Pranjal Drall and Samuel Moyn
There they go again. The litigation over Donald Trump’s executive order ending birthright citizenship has so far followed a familiar script. And liberals, especially lawyers among them, have played their appointed role, as if there were no other—even in the age of an openly reactionary Supreme Court majority.
First,
liberals denied and even ridiculed the possibility of reading the Fourteenth
Amendment Trump’s way. But subsequently, they have taken many steps to help
normalize that very reading, by consenting to struggle on the terrain of their
enemies.
After their
loss in the general election produced Trump’s executive order, liberals hope to
win at the Supreme Court. If they do, it will be because the politics of
interpreting law favored their side, not because of the quality of their legal
work. In cases such as this, legal arguments merely facilitate and rationalize outcomes
reached for other reasons. Yet it is precisely here—on legal work, and most
especially leaning into originalist methods and the virtues of American
traditions—that the legalistic opponents of Trump’s new policy have
concentrated exclusively.

__PROVIDED MATERIAL__.

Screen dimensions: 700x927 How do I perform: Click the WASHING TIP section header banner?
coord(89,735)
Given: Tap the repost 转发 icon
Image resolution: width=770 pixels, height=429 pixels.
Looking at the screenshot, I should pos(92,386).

==

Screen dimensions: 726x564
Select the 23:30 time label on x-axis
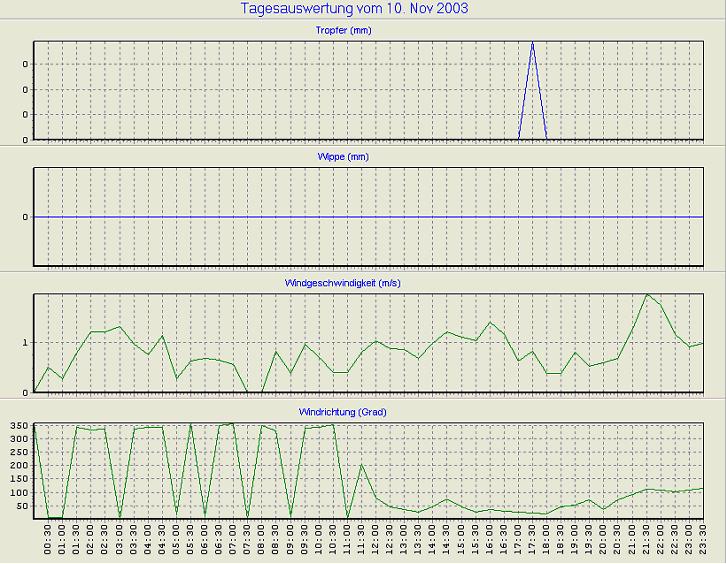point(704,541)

==

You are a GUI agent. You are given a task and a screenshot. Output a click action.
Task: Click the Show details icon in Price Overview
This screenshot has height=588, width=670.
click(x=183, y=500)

__WHAT THIS EXERCISE ASKS__.
1. Reproduce the part of the birthright citizenship text that opens with the words "After their" and closes with "concentrated exclusively.".
2. Rewrite the rows from the line containing "Screen dimensions: 700x927" through the line containing "Looking at the" as a two-column CSV with the headers instruction and response. Use one line per request, put each field in quotation marks, and replace any line breaks with spaces.
The rows have no connection to the birthright citizenship text.

__TASK ANSWERS__.
1.
After their
loss in the general election produced Trump’s executive order, liberals hope to
win at the Supreme Court. If they do, it will be because the politics of
interpreting law favored their side, not because of the quality of their legal
work. In cases such as this, legal arguments merely facilitate and rationalize outcomes
reached for other reasons. Yet it is precisely here—on legal work, and most
especially leaning into originalist methods and the virtues of American
traditions—that the legalistic opponents of Trump’s new policy have
concentrated exclusively.

2.
instruction,response
"Screen dimensions: 700x927 How do I perform: Click the WASHING TIP section header banner?","coord(89,735)"
"Given: Tap the repost 转发 icon Image resolution: width=770 pixels, height=429 pixels.","Looking at the screenshot, I should pos(92,386)."